- **PROBLEM DESCRIPTION**
Lines from the one containing "You are a computer-use agent. 1092x1092" through the last line of the material below: print these exactly, and only these.

- **SUPPLIED INFORMATION**
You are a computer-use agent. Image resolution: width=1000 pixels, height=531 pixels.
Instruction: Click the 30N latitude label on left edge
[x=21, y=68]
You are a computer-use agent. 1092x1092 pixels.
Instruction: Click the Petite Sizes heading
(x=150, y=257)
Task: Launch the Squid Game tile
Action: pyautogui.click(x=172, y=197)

- **ANSWER TO THE EXERCISE**
You are a computer-use agent. 1092x1092 pixels.
Instruction: Click the Petite Sizes heading
(x=150, y=257)
Task: Launch the Squid Game tile
Action: pyautogui.click(x=172, y=197)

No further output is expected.